# GEMSS on your custom dataset

This notebook demonstrates how to apply GEMSS to your own dataset with unknown ground truth. It largely mirrors the workflow of demo.ipynb, where applicable.

Use this notebook to try out GEMSS on your custom data. Follow the instructions below to set up the algorithm's parameters.

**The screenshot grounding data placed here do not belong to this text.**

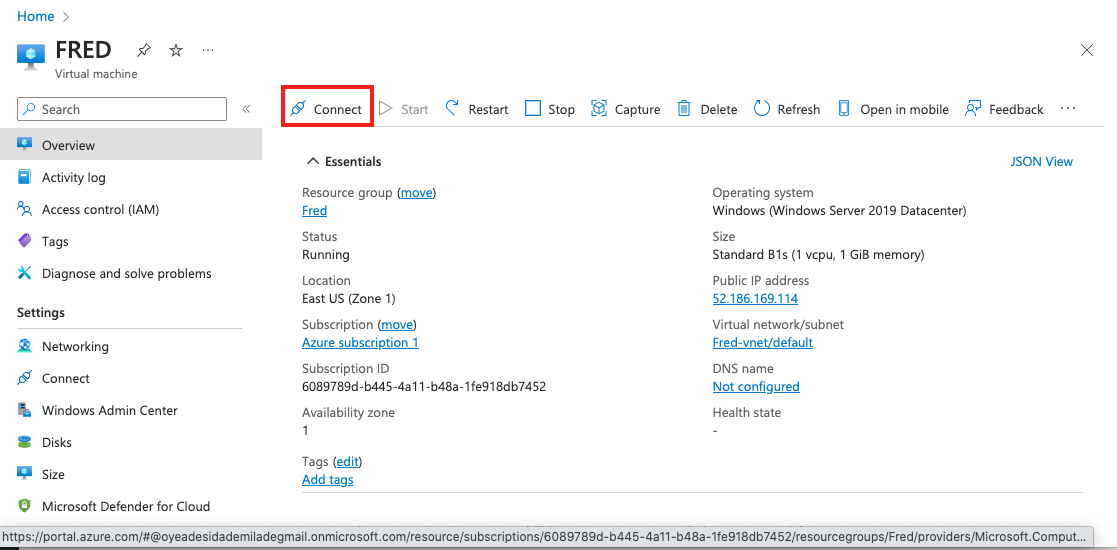Collapse the left sidebar menu
The width and height of the screenshot is (1117, 550).
click(x=246, y=109)
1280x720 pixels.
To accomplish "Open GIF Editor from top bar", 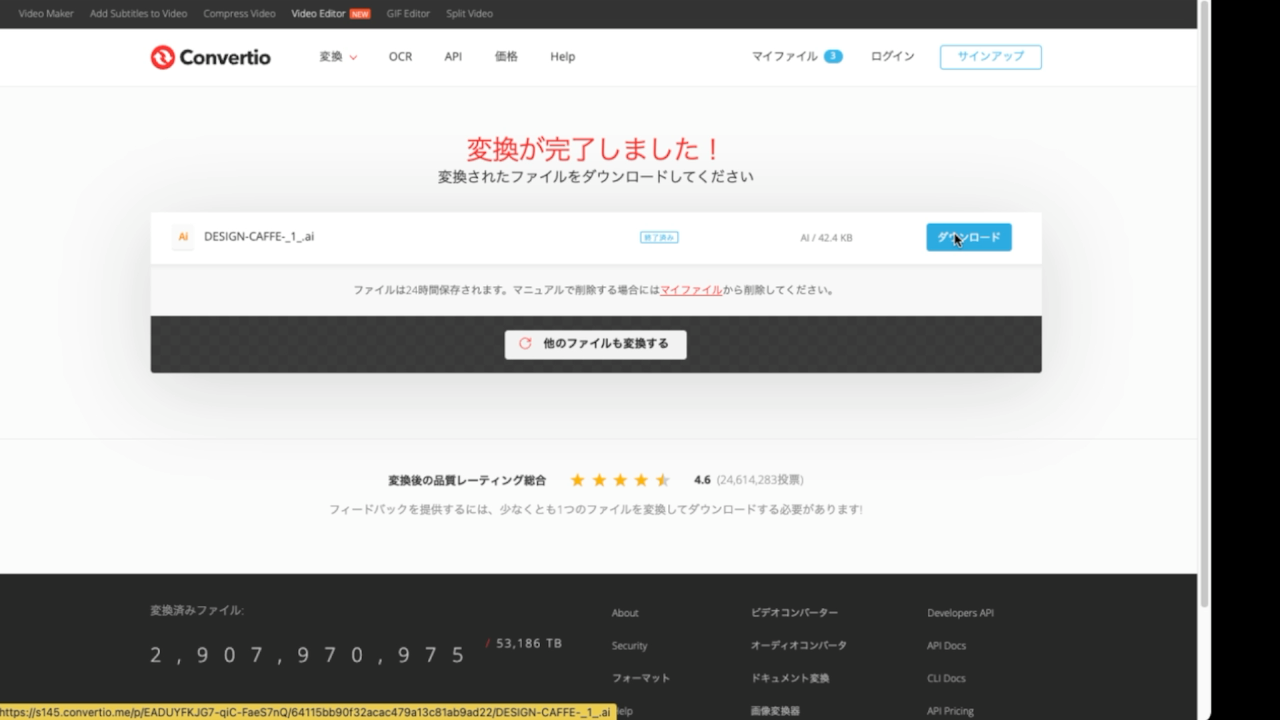I will pyautogui.click(x=408, y=14).
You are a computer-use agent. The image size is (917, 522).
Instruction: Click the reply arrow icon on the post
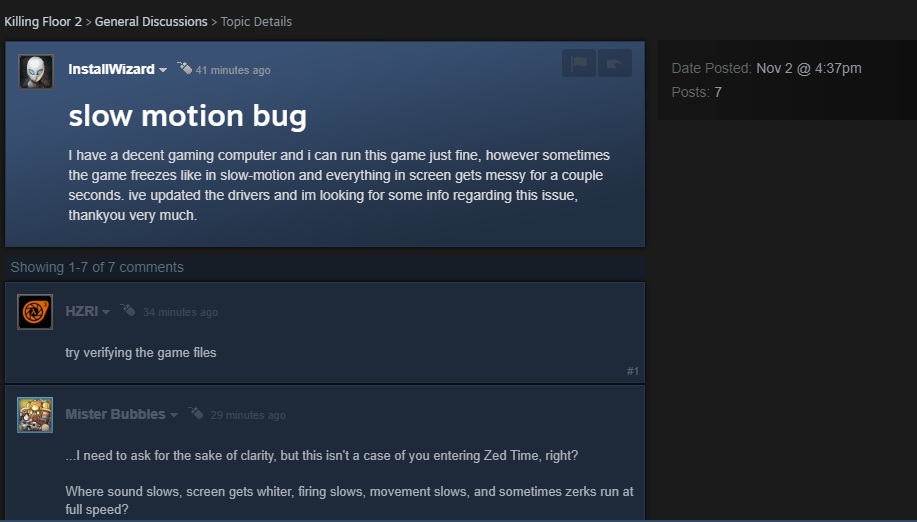(615, 63)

When an experiment is run, the hyperparameters, search history and results are saved into a predefined directory (variable "experiment_id") and can be loaded again by this notebook (variable "run_or_load").

In [None]:
from IPython.display import display, Markdown
import os
import numpy as np
from plotly import io as pio

import gemss.config as C
from gemss.config import display_current_config
from gemss.utils.utils import (
    show_solution_summary,
    display_feature_lists,
    save_feature_lists_txt,
    save_feature_lists_json,
    save_selector_history_json,
    save_constants_json,
    load_selector_history_json,
    load_constants_json,
)
from gemss.feature_selection.inference import BayesianFeatureSelector
from gemss.utils.visualizations import (
    show_label_histogram,
    show_final_alphas,
    show_features_in_components,
    show_algorithm_progress,
)
from gemss.postprocessing.result_postprocessing import (
    get_features_from_solutions,
    get_unique_features,
    recover_solutions,
    show_solution_summary,
    show_unique_features_from_full_solutions,
)
from gemss.postprocessing.simple_regressions import (
    solve_any_regression,
    show_regression_metrics,
)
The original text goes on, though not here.